= EXERCISE GOAL =
Condense the paragraph of the sermon on Hebrews 10 that begins "In our first point for today" into a short bulleted list that keeps its main facts.

= SELECTED TEXT =
◇ ◇ ◇ ◇ ◇
Sermon preached on Hebrews 10:1-18 by Rev. W. Reid Hankins during the Morning Worship Service at Trinity Presbyterian Church (OPC) on 9/23/2018 in Novato, CA.
“No Longer an Offering for Sin”
Our passage today again starts with an assertion that old covenant worship was modeled after better realities, but they weren’t the realities themselves. For example, back in Hebrews 5, we read the Moses had modeled the earthly tabernacle after a heavenly pattern God showed him. It said that meant the old covenant tabernacle was only a copy and a shadow of the heavenly reality. Well, here it further clarifies what it means when it says these copies are “shadows”. Verse 1 says that to a be a shadow means that they are not an identical representation of the real thing. They are a shadowy representations. It says that they were not the very image of the things they are copying. Earlier when talking about something being a copy, I had given the analogy of an art class using a copy of the Mona Lisa to study it. I pointed out how a copy could be useful but it would be wrong to claim it was in fact the original. Yet, here we would want to further clarify the analogy. We aren’t talking about an exact replica of the Mona Lisa. We are talking more like a rough sketch of the Mona Lisa. Under the old covenant, there were such shadowy sketches of the good realities to come – the tabernacle being one example. What’s the point? This means the old covenant things pointed beyond themselves. You wouldn’t want to hold on to them as ends in themselves. We would want to look to what they foreshadowed and seek that. So then, today, we are told of another major aspect of what the law foreshadowed. The sacrificial system was a shadow of the sacrifice of Christ and the atonement from sin that he would bring. This is biblical typology, the prefigured Christ and his work. So then, in today’s sermon we again exalt the work of Christ.
In our first point for today, we see the shadowy nature of the old covenant sacrificial system by the frequency of their offerings. The old covenant contained many offerings for sin. Verse 1 mentions the annual offerings found in the Day of Atonement ritual. Verse 11 mentions all the daily offerings the priests would do. So many offerings for sin under the old covenant: both daily and annuals ones. In contrast, the new covenant in Christ has only a single offering. The many offerings under the old covenant were supposed to point you to this one offering of Christ that would accomplish what the many old covenant offerings did not.
◇ ◇ ◇ ◇ ◇
= DATASET EXTRACT =
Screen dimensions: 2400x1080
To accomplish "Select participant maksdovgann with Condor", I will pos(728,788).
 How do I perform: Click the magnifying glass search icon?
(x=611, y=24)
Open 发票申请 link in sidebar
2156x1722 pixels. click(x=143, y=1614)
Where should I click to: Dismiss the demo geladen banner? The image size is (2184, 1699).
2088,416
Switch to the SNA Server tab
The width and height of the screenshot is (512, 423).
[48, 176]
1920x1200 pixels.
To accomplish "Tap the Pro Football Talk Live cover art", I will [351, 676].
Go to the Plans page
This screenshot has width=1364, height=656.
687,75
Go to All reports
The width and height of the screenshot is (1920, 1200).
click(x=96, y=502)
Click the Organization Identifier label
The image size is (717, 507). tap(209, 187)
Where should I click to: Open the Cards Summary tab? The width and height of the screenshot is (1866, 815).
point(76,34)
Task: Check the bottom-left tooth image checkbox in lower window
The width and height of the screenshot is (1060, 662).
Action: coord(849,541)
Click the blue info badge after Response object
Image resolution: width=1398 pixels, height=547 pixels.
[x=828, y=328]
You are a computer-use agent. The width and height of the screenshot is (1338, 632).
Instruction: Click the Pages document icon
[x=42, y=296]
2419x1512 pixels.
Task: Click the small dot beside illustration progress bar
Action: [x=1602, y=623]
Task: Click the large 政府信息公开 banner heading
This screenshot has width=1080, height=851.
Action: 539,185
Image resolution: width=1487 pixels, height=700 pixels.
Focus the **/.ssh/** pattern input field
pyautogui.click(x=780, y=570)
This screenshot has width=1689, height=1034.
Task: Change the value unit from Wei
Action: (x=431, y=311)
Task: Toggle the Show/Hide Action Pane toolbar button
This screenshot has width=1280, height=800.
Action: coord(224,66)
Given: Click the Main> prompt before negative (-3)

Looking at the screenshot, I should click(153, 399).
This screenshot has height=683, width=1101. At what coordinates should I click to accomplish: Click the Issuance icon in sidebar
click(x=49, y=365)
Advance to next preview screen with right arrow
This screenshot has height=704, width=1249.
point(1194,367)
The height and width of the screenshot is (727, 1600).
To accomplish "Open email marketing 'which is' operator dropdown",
◇ ◇ ◇ ◇ ◇
= TASK RESULT =
- The frequency of its offerings shows that the old covenant sacrificial system was a shadow.
- The old covenant had many offerings for sin. These included the annual Day of Atonement offerings (verse 1) and the priests' daily offerings (verse 11).
- The new covenant in Christ has only one offering.
- The many old covenant offerings were meant to point to Christ's single offering, which accomplishes what they did not.